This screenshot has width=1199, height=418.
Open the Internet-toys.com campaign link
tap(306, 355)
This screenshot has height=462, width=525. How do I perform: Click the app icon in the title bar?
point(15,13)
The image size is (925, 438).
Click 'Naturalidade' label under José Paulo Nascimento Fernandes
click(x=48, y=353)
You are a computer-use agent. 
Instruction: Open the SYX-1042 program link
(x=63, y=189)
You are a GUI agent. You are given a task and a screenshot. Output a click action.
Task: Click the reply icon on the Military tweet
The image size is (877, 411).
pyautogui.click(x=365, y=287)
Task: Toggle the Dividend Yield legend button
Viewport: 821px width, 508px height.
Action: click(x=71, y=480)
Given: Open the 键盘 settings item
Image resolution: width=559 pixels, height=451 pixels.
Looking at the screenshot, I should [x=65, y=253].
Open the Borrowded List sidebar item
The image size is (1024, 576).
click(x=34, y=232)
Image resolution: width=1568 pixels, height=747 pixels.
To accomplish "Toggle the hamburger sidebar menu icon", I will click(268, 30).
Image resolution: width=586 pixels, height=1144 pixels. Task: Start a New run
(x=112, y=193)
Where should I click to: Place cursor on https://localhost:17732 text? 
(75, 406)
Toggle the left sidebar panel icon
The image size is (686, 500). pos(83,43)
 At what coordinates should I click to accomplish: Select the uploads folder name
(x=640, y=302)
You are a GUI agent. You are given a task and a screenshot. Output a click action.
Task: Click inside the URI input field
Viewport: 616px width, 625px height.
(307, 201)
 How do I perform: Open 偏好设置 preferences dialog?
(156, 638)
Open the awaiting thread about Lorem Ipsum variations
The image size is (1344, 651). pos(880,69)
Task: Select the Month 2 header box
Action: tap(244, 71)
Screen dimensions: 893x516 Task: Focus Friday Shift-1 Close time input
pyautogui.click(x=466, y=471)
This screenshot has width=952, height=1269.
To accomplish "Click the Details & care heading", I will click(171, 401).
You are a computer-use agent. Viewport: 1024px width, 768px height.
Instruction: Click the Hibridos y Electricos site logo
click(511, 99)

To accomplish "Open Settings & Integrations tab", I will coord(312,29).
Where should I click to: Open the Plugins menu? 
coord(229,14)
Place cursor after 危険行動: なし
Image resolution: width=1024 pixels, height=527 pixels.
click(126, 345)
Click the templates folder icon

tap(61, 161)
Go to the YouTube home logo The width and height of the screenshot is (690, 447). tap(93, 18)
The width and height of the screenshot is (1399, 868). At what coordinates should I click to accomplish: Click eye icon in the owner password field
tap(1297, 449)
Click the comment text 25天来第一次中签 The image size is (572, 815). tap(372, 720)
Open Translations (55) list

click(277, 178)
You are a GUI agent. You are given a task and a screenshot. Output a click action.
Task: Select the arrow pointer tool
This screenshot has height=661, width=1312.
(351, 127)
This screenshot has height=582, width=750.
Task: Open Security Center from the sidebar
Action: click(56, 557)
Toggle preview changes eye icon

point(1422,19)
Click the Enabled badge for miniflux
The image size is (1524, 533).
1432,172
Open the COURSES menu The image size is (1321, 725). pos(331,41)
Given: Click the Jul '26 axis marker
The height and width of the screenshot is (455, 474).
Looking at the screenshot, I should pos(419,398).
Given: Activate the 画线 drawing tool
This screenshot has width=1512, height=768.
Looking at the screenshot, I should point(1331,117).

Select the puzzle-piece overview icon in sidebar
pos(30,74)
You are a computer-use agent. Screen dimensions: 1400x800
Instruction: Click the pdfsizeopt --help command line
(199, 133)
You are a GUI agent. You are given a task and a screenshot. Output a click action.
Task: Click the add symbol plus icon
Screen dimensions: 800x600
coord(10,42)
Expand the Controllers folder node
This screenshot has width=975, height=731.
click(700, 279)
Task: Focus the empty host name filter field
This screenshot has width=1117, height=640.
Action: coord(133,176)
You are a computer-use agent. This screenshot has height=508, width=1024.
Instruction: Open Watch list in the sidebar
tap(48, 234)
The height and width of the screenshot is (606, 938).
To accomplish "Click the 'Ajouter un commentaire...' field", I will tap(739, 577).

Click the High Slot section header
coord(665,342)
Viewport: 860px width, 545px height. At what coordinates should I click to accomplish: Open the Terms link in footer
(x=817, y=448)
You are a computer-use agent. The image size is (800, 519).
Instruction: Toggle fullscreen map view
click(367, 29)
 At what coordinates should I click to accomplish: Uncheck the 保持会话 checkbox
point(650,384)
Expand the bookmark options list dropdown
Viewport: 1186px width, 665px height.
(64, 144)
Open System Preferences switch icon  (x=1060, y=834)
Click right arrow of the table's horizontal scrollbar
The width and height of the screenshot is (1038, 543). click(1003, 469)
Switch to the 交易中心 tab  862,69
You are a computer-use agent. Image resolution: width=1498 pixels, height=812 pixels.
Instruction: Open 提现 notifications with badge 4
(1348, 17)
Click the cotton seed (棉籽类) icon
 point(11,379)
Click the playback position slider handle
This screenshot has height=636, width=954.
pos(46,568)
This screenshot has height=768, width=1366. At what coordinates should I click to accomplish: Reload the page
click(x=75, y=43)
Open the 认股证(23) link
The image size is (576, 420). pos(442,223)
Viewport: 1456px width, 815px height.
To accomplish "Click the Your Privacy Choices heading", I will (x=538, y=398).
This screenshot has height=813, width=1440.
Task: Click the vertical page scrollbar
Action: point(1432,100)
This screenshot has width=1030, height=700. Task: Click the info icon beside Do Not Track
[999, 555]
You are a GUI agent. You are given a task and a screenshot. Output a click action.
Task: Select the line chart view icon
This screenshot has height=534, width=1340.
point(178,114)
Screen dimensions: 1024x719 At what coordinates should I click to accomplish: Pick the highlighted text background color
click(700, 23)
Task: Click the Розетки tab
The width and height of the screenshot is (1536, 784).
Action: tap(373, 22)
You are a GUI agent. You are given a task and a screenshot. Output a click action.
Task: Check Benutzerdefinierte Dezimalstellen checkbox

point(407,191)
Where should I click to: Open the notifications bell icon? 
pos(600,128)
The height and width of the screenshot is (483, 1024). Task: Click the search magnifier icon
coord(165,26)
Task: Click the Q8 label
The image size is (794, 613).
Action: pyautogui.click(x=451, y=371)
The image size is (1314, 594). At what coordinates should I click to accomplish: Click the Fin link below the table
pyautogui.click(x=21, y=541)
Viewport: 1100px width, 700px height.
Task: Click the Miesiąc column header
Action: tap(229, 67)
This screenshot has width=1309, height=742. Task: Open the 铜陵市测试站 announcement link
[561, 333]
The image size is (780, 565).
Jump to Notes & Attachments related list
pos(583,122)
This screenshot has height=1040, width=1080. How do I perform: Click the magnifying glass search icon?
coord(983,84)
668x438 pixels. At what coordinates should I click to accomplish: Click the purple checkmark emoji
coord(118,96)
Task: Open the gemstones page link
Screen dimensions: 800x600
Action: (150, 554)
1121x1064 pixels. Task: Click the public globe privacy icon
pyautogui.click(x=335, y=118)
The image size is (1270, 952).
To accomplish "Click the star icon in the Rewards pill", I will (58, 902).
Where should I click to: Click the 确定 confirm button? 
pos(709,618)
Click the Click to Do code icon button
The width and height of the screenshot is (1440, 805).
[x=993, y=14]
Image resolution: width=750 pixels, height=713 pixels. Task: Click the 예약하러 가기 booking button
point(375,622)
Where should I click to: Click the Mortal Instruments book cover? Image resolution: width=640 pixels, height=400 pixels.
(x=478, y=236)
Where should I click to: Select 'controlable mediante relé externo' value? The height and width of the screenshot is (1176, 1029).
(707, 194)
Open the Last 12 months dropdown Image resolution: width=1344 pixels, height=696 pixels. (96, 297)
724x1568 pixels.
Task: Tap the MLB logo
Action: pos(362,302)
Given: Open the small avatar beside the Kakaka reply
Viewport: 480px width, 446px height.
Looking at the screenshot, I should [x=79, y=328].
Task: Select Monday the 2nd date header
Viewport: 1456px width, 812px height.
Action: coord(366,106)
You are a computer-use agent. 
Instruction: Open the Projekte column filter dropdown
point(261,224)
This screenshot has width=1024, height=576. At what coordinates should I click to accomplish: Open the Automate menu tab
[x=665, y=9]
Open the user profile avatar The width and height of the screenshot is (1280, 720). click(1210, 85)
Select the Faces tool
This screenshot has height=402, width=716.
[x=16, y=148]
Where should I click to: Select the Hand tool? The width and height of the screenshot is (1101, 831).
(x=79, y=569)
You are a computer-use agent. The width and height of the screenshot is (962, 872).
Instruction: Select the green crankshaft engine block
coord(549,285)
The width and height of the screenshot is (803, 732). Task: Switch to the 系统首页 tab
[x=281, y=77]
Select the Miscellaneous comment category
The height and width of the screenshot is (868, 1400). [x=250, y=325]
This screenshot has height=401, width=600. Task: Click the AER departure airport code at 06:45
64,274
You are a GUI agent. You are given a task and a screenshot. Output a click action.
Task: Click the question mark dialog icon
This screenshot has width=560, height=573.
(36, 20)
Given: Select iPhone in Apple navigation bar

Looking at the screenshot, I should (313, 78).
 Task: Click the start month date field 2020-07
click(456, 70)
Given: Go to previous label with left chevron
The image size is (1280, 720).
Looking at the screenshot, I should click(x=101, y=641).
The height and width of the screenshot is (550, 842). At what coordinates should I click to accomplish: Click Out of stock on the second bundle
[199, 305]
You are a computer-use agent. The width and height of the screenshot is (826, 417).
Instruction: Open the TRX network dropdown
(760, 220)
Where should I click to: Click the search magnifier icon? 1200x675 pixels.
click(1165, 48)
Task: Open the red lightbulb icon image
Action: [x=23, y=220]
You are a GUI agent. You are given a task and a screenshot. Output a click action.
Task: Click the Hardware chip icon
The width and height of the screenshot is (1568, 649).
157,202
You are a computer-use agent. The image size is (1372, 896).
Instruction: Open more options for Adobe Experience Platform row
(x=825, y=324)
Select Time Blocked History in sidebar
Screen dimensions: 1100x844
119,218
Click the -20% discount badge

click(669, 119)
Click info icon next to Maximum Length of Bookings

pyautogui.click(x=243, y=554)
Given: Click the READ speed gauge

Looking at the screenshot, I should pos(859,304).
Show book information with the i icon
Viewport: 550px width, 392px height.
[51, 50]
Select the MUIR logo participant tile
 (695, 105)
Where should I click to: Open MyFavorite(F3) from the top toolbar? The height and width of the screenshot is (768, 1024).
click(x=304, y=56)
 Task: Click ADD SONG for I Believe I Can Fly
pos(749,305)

• [What the task requires]:
From the entries above, list each line with "Expand" in it.

• [Solved exercise]:
Expand the Controllers folder node
Expand the bookmark options list dropdown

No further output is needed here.